* Exercise description
Set down again exactly the lines of the listing below that fall between the line holding "This screenshot has height=636, width=1211." and the line holding "Image resolution: width=1146", inclusive.
<<<<
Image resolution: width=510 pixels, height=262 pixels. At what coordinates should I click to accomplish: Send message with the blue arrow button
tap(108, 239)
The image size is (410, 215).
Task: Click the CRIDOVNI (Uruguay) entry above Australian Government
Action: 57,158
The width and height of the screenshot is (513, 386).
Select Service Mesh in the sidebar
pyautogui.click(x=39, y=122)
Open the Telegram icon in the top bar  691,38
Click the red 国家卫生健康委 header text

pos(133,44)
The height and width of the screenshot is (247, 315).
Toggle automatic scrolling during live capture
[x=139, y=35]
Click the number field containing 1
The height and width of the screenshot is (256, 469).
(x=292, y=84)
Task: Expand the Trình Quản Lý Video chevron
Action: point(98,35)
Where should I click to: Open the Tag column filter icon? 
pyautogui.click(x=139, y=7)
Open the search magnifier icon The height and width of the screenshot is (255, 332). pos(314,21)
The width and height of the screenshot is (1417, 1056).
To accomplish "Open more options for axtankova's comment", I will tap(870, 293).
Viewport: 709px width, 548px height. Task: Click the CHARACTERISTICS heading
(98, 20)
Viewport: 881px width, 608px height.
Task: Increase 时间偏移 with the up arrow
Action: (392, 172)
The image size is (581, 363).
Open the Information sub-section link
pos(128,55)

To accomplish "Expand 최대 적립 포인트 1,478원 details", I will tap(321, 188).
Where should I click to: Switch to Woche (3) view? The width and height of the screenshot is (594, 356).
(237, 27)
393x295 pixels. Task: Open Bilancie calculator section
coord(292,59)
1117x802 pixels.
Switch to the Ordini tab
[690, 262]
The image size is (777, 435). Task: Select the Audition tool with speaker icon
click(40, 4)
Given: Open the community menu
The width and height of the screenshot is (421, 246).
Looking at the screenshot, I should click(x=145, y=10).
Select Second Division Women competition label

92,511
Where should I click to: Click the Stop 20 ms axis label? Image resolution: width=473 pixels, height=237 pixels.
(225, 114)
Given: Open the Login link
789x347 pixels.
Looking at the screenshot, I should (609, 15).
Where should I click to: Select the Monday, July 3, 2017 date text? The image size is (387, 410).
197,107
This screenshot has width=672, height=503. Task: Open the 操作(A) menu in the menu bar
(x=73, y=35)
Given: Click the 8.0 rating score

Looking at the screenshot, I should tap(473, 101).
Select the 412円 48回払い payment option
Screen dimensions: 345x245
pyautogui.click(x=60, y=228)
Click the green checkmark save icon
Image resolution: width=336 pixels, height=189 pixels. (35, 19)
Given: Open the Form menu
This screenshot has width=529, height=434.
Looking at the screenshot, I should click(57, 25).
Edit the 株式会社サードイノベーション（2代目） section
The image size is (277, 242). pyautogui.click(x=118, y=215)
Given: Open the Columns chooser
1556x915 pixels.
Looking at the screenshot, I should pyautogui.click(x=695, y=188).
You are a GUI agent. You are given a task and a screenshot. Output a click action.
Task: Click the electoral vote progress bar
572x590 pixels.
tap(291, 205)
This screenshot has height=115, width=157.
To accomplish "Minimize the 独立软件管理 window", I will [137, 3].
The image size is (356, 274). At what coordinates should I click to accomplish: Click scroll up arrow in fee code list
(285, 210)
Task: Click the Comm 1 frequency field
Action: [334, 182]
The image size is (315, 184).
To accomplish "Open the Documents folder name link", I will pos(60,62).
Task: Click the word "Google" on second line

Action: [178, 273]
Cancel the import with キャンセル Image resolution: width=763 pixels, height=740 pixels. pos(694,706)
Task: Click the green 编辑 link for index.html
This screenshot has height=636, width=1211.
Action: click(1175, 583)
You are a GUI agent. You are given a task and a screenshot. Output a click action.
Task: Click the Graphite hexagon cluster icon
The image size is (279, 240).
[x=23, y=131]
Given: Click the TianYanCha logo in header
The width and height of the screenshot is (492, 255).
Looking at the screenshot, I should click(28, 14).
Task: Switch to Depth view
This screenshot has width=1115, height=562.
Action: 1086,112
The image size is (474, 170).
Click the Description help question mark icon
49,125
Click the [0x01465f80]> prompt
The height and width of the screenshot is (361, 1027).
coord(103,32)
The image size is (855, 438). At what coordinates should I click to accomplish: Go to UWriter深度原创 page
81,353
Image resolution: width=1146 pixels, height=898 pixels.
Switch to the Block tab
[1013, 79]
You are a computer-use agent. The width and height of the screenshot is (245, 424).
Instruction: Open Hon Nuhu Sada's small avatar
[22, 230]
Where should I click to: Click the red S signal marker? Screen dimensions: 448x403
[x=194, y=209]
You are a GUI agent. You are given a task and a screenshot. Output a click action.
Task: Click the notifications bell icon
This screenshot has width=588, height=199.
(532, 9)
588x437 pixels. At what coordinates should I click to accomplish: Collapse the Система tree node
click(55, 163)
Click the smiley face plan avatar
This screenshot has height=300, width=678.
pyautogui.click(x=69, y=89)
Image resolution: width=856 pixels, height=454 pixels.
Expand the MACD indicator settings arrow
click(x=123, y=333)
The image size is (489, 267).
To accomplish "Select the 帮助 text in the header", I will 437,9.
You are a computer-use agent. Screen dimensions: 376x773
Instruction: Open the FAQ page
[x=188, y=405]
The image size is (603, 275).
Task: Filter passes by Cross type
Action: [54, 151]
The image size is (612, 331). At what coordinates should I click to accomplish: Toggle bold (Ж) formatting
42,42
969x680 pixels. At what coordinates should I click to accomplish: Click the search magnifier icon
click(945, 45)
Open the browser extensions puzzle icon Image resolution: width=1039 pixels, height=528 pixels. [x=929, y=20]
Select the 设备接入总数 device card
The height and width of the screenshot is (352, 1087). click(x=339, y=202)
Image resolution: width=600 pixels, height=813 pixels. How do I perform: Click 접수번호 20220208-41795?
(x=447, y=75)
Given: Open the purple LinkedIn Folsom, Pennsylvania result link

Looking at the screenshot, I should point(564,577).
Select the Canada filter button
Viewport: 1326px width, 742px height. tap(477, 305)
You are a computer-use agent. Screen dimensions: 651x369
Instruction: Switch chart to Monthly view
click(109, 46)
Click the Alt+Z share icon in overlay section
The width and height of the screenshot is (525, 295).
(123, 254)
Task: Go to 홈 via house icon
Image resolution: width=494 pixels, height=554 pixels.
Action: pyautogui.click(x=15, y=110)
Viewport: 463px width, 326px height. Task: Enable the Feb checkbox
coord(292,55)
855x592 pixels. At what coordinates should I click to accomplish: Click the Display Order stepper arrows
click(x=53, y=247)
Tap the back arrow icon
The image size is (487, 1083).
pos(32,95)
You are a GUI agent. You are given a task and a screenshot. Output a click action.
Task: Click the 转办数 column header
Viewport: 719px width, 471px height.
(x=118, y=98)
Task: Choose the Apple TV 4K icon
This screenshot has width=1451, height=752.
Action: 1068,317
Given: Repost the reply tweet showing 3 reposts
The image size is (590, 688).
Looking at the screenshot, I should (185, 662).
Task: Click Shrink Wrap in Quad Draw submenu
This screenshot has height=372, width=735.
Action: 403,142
>>>>
* Task output
This screenshot has height=636, width=1211.
Action: click(1175, 583)
You are a GUI agent. You are given a task and a screenshot. Output a click action.
Task: Click the Graphite hexagon cluster icon
The image size is (279, 240).
[x=23, y=131]
Given: Click the TianYanCha logo in header
The width and height of the screenshot is (492, 255).
Looking at the screenshot, I should click(28, 14).
Task: Switch to Depth view
This screenshot has width=1115, height=562.
Action: 1086,112
The image size is (474, 170).
Click the Description help question mark icon
49,125
Click the [0x01465f80]> prompt
The height and width of the screenshot is (361, 1027).
coord(103,32)
The image size is (855, 438). At what coordinates should I click to accomplish: Go to UWriter深度原创 page
81,353
Image resolution: width=1146 pixels, height=898 pixels.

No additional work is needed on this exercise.